Published July 02, 2010
This creamy and refreshing dessert looks as good as it tastes! Use a trifle bowl or a 4 quart clear mixing bowl to layer berries, cake and creamy pudding.
This recipe works great for a Sunday brunch, family reunion or just for patriotic desserts - everyone will be amazed so be ready to share the recipe!
- 1 package (3.4-ounce) instant vanilla pudding
- 4 cups fresh berries (strawberries, blueberries, raspberries, or blackberries), washed and hulled, plus extra for garnish
- 1/4 cup plus 2 tablespoons sugar
- 2 teaspoons fresh lemon juice
- 1 cup whipping cream
- 1 teaspoon vanilla extract
- 24 to 36 ladyfingers
- To make the fillings, prepare the pudding according to the package directions and Let it chill.

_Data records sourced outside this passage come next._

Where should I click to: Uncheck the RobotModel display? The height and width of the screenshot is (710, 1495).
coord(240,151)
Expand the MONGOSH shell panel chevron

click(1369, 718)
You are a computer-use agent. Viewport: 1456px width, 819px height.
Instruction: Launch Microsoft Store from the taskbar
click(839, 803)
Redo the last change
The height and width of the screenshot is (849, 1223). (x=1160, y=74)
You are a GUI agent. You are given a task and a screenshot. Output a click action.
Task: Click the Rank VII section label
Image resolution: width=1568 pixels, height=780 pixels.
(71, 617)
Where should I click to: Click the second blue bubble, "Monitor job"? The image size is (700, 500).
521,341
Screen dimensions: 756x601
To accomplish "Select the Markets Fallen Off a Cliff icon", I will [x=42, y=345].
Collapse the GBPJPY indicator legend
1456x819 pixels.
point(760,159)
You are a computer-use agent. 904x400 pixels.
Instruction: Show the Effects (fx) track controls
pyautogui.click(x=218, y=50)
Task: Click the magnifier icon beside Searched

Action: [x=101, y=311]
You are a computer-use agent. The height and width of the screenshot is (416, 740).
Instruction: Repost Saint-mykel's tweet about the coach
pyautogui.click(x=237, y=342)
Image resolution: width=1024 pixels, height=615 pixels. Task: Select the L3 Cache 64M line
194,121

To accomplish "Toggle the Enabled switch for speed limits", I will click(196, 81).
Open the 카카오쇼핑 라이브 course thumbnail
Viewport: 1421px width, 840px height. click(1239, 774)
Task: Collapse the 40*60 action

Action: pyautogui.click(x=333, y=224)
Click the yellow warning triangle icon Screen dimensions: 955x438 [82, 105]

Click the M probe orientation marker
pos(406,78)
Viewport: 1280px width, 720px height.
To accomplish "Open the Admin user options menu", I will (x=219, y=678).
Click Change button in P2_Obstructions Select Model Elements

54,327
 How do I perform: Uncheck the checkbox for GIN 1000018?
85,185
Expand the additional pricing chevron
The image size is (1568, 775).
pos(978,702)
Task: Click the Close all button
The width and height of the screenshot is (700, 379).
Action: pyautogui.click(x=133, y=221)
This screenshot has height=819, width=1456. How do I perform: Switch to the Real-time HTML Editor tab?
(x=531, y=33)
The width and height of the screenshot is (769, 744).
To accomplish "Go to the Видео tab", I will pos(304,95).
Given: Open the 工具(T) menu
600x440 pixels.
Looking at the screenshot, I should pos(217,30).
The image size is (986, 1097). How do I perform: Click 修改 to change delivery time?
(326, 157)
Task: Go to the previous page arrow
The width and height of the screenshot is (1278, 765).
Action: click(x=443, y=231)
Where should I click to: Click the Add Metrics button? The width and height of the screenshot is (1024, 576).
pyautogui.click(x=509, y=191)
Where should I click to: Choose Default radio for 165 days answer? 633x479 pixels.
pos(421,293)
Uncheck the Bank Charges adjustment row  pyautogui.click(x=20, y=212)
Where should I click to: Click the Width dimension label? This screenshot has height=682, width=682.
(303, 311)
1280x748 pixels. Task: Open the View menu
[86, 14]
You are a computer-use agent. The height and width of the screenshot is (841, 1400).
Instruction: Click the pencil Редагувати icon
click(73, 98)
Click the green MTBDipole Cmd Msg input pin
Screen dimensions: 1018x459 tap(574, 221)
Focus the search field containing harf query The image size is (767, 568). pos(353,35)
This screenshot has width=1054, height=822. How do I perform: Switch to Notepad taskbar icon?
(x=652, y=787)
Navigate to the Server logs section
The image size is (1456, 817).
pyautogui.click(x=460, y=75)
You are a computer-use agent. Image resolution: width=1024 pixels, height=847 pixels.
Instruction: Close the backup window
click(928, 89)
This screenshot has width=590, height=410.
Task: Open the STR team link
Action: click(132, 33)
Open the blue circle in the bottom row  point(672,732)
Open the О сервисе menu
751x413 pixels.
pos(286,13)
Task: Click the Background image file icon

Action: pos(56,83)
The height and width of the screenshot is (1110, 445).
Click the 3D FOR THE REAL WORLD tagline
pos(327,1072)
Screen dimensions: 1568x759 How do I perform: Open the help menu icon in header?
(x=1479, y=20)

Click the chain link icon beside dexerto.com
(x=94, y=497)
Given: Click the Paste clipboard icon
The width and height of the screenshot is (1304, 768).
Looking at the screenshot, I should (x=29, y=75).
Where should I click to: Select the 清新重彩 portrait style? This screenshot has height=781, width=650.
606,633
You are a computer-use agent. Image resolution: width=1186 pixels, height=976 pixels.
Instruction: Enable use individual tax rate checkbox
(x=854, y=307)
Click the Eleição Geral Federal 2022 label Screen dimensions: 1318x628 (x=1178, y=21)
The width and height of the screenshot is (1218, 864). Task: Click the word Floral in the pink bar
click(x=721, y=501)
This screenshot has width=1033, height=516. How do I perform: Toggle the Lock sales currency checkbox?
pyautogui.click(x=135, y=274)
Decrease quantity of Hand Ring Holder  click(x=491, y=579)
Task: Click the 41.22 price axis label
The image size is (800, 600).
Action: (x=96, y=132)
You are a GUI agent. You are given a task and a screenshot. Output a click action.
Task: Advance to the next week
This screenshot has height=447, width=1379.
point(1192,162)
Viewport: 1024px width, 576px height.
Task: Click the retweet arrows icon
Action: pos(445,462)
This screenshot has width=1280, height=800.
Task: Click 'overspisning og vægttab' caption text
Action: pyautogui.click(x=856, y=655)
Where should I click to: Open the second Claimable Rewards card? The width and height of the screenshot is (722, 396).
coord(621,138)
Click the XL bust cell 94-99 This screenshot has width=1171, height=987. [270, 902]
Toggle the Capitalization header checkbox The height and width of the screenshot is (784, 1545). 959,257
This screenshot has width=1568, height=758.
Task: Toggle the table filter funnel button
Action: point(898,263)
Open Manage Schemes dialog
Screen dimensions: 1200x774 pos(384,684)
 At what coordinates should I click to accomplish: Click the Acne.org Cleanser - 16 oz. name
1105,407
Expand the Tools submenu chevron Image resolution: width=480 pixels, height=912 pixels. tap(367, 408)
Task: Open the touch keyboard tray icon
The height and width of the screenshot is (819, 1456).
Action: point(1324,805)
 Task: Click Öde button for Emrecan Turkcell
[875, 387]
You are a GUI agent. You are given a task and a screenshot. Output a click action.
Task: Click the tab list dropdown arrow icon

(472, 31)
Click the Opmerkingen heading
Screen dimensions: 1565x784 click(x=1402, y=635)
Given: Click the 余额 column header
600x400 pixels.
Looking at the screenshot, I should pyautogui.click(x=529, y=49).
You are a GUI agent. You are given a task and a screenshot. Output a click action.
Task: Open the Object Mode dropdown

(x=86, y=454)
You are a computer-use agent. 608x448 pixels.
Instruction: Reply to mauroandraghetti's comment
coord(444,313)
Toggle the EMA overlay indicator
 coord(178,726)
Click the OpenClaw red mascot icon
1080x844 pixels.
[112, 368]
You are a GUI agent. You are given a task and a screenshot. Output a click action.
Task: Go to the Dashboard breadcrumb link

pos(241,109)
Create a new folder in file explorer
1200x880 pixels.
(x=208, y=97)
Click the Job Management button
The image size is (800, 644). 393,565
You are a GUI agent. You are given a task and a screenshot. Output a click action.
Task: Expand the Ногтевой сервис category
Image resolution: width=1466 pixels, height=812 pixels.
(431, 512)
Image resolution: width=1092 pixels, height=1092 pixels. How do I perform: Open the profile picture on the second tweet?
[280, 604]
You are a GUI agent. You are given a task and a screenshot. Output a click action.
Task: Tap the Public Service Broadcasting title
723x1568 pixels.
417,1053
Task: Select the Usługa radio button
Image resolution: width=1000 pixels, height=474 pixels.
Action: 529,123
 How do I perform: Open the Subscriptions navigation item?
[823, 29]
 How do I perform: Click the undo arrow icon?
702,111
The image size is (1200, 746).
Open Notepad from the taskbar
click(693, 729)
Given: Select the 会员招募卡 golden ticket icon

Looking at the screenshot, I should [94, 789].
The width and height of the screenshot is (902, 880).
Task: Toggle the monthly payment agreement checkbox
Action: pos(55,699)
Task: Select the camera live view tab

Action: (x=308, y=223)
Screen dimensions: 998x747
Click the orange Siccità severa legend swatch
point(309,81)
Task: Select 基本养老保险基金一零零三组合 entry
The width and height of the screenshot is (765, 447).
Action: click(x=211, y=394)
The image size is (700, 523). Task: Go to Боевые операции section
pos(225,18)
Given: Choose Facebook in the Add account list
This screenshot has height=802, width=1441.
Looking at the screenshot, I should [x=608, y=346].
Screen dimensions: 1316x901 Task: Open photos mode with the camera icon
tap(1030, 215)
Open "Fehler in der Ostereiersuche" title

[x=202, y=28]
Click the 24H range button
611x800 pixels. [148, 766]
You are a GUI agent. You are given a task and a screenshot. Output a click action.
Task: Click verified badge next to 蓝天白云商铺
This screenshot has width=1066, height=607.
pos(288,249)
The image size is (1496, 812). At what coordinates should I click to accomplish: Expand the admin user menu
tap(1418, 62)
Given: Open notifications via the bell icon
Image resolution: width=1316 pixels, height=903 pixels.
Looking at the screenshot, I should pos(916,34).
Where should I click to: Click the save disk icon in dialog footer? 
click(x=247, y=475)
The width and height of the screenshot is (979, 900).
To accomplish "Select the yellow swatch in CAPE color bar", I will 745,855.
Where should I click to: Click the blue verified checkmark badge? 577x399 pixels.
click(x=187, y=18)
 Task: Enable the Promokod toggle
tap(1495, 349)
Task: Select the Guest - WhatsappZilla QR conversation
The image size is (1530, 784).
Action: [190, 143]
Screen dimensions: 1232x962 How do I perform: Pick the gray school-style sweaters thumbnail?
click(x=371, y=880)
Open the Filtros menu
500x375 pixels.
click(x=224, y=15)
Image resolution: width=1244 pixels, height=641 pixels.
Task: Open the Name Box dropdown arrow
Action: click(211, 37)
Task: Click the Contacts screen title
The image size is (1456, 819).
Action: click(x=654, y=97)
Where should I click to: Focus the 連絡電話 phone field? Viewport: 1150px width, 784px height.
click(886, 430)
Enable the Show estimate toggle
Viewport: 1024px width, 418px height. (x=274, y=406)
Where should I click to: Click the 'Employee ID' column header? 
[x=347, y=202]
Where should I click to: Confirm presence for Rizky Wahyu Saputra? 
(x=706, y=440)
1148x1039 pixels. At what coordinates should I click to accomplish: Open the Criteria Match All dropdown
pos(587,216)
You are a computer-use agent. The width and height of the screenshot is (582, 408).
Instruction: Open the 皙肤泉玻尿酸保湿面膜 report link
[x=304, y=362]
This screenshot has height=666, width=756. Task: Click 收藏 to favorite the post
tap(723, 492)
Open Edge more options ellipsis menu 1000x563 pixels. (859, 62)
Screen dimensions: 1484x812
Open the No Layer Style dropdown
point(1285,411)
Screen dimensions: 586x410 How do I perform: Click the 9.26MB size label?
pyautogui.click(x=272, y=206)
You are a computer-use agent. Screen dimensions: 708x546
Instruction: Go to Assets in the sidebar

- Slice strawberries then toss all of the berries with the lemon juice and the 1/4 cup of sugar. Set aside for 30 minutes to allow the berries to release their juices.
- In a medium mixing bowl, whip the cream, vanilla extract, and remaining 2 tablespoons of sugar until soft peaks form. Set aside.
- To make the layers, set a layer of ladyfingers (around 7 or 8) on the bottom of a large, clear serving bowl. Top with the berries with half of the pudding.
- Add another layer of ladyfingers, another third of the berries and juice, and the rest of the pudding. Add a final layer of ladyfingers and berries. Top with the whipped cream and a berry garnish.
- Refrigerate until you're ready to serve. Serves 8 to 10.